Hoca Nasreddin kentte ki yoksullara dağıtılmak üzere bağış toplamaya çıkmış. Varlıklı bir adamın konağı yolunun üzerindeymiş. Kapıyı çalmış. Uşak açmış.

Uşağa “Nasreddin Hocanın geldiğini, başkalarına yardım için para topladığını söyle” demiş. İçeri gidip birkaç dakika sonra gelen uşak “Efendim evde değil” demiş.

Bunun üzerine bilge adam “ Bu hayır işine katkı sağlamayacaksa kendi bileceği bir şey. Yalnız daha sonraki gidişlerinde yüzünün görüntüsünü pencerenin önünde unutmasın, beraberinde götürsün. Yoksa başkaları yalan söylediğine hükmederler” demiş.

Görünen söylenenden daima daha gerçektir. Başkaları için bu böyledir de görüntü sahibine göre olmayabilir. Kişi görünüşte vardır ama özü, aklı o görüntünün içinde değildir. Bir başka hayal dünyasında başkalarıyla birliktedir.

Ünlü İtalyan ressam ve heykeltraş Michelangelo’nun Davut heykeli 1501 yılında yapımına başlanmış ve 1504 de tamamlanmıştır. Başyapıt olarak kabul edilmektedir. Eser Davut’u Golyat’a saldırmaya karar verdiği anı simgelemektedir.

Ona bu olağanüstü eseri ve diğerlerini nasıl yaptığını sormuşlar.

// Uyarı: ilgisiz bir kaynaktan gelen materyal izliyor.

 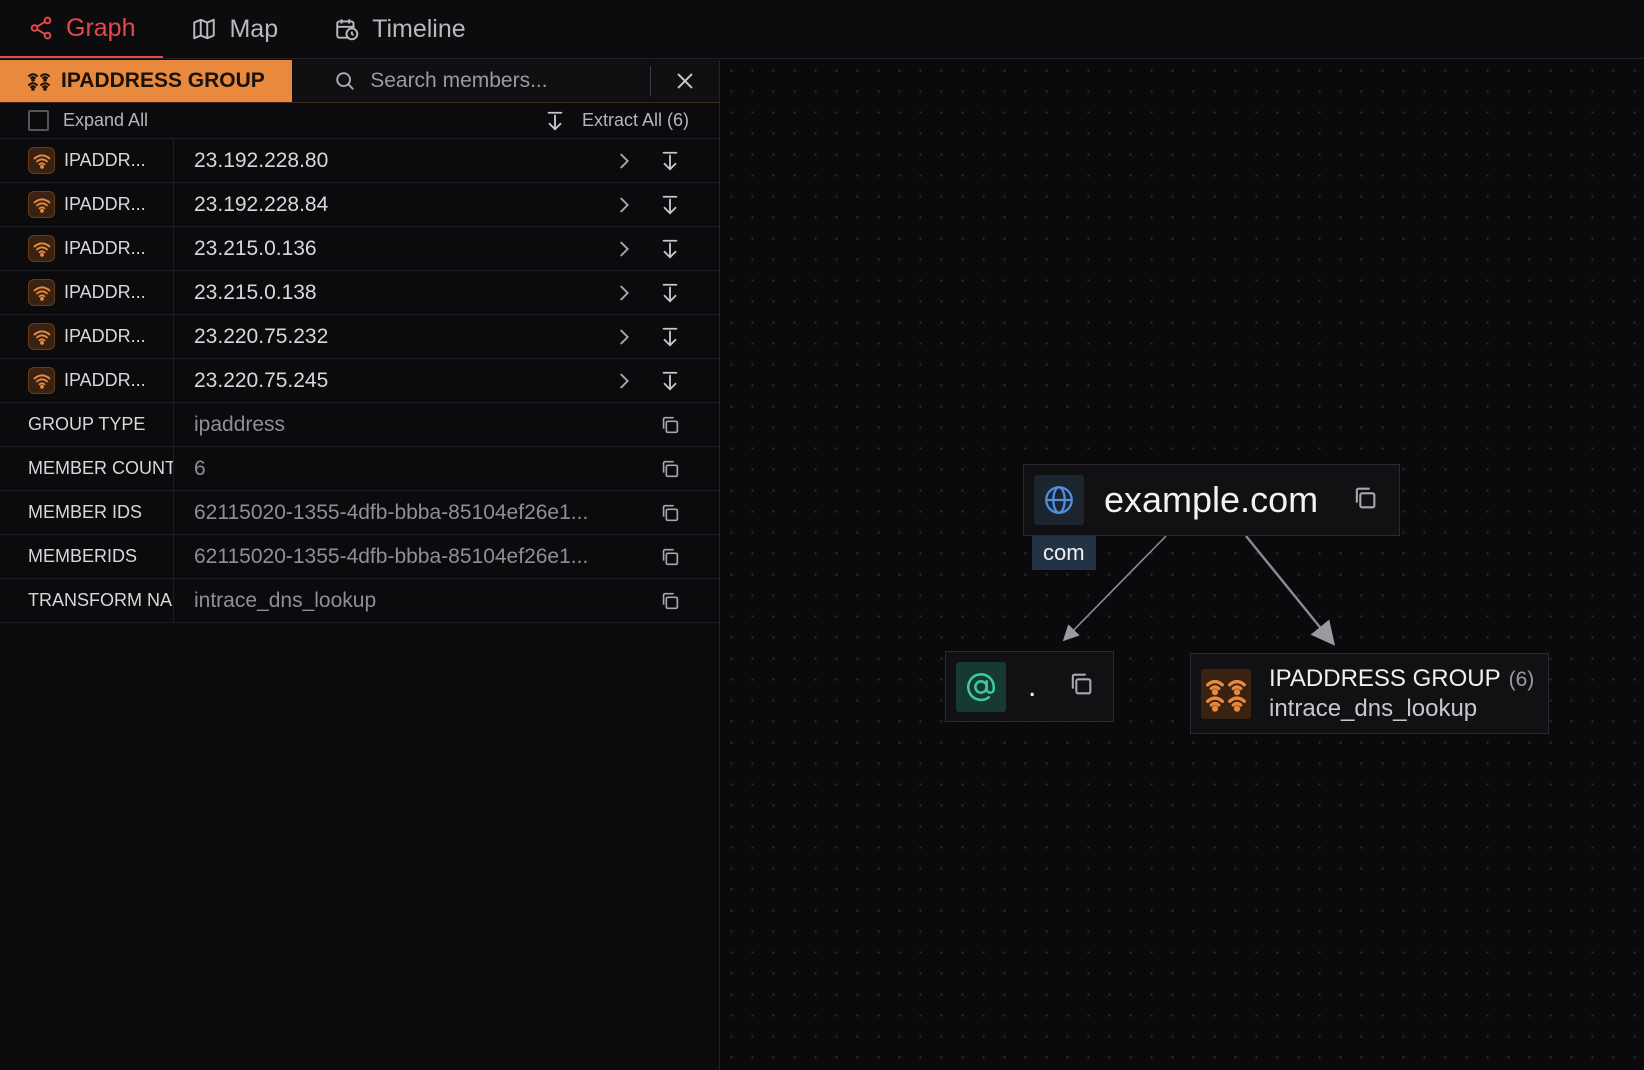 What do you see at coordinates (87, 556) in the screenshot?
I see `property-key: MEMBERIDS` at bounding box center [87, 556].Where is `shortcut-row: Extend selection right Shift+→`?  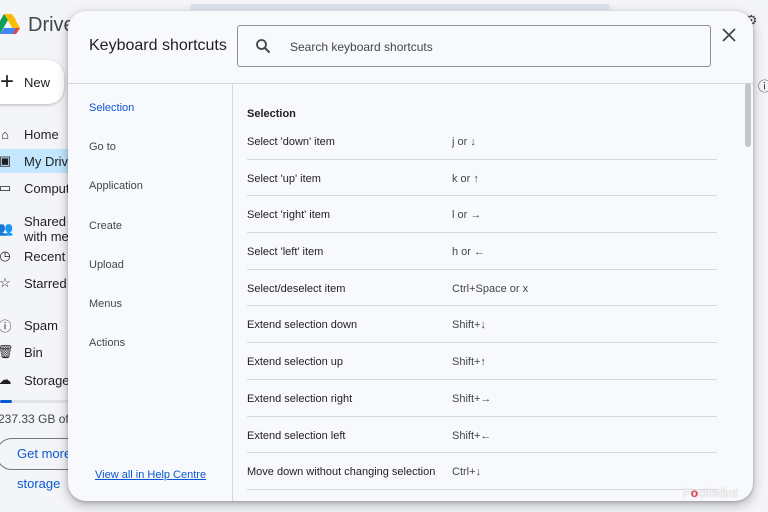 shortcut-row: Extend selection right Shift+→ is located at coordinates (482, 398).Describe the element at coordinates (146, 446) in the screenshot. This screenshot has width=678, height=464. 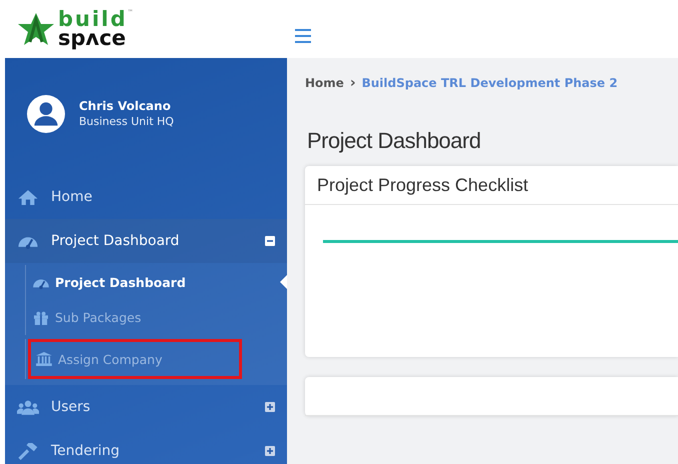
I see `menu-item: Tendering` at that location.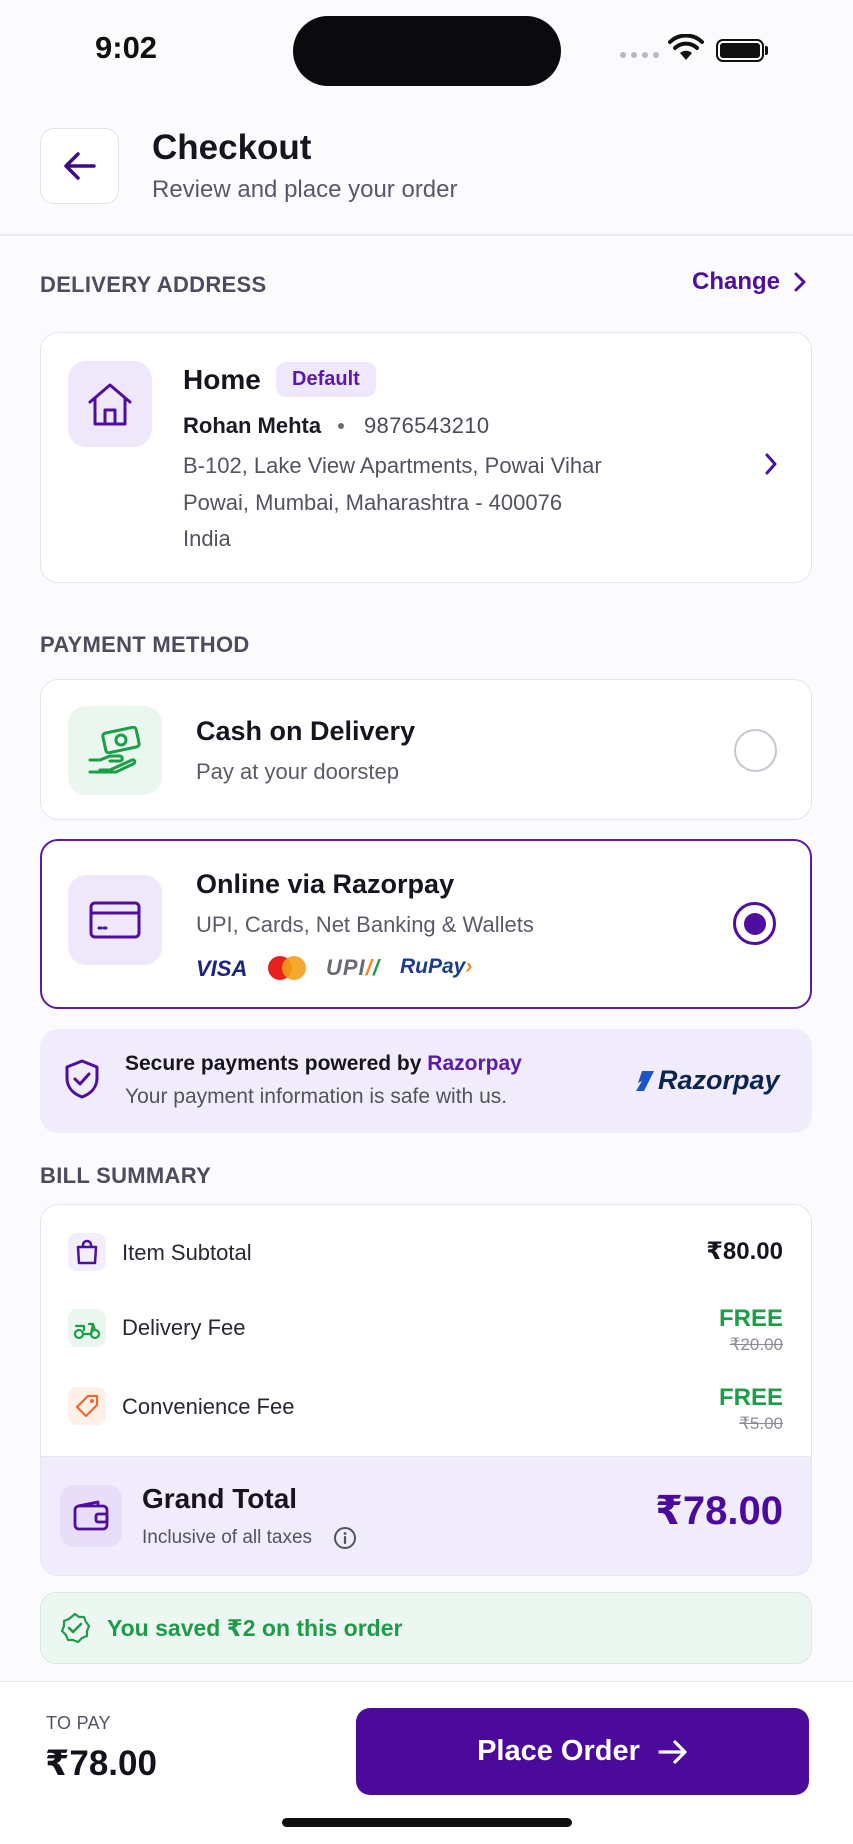 Image resolution: width=853 pixels, height=1844 pixels. I want to click on to-pay-label: TO PAY, so click(78, 1723).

“Çok basit” demiş. “O mermer bloğun içinde zaten Davut vardı. Benim görevim onu dışarı çıkarmaktı” Demek ki Michelangelo mermer kütlesine baktığında içinde duran heykeli görüyor. Sonrasında yaptığı heykeli çevreleyen fazlalıkları kırıp atmak.  İşte önemli olan görünmeyeni görmek.

Görünmeyeni görünene çevirenler arasında ressamlar ve fotoğraf sanatçıları da vardır. Ressam bizim farkına varmadığımız ayrıntıları tuvaline öylesine ustalıkla işler ki görmemizi sağlar. Fotoğraf sanatçısı, görmeden geçtiğimiz yüzlerdeki acıyı, hüznü, korkuyu, neşe ve sevinci objektifi aracılığı ile yakalar ve kartpostallara yansıtır.

Ya biz baktığımızda ne görürüz veya ne görmek isteriz? Örneğin bir başkasında mutlaka bir kusur ararız. Kötü taraflarını ararız. Çünkü bizden daha iyi olmasını istemeyiz. Bizi incitecek ufak bir hareketle karşılaşsak asla affetmez bilakis karşımızdakini en ağır sözlerle yaralamaya çalışırız. Üstelik kendimizi çok önemli sanırız.

Oysa dostlarımıza baktığımızda kendimizi görmeye çalışsak bu bencil bir hareket sayılmamalıdır. Ayrıca onları yargılarken şunu da unutmamalı, aslında sanık sandalyesinde kimin olduğudur. Ki o kendimizdir.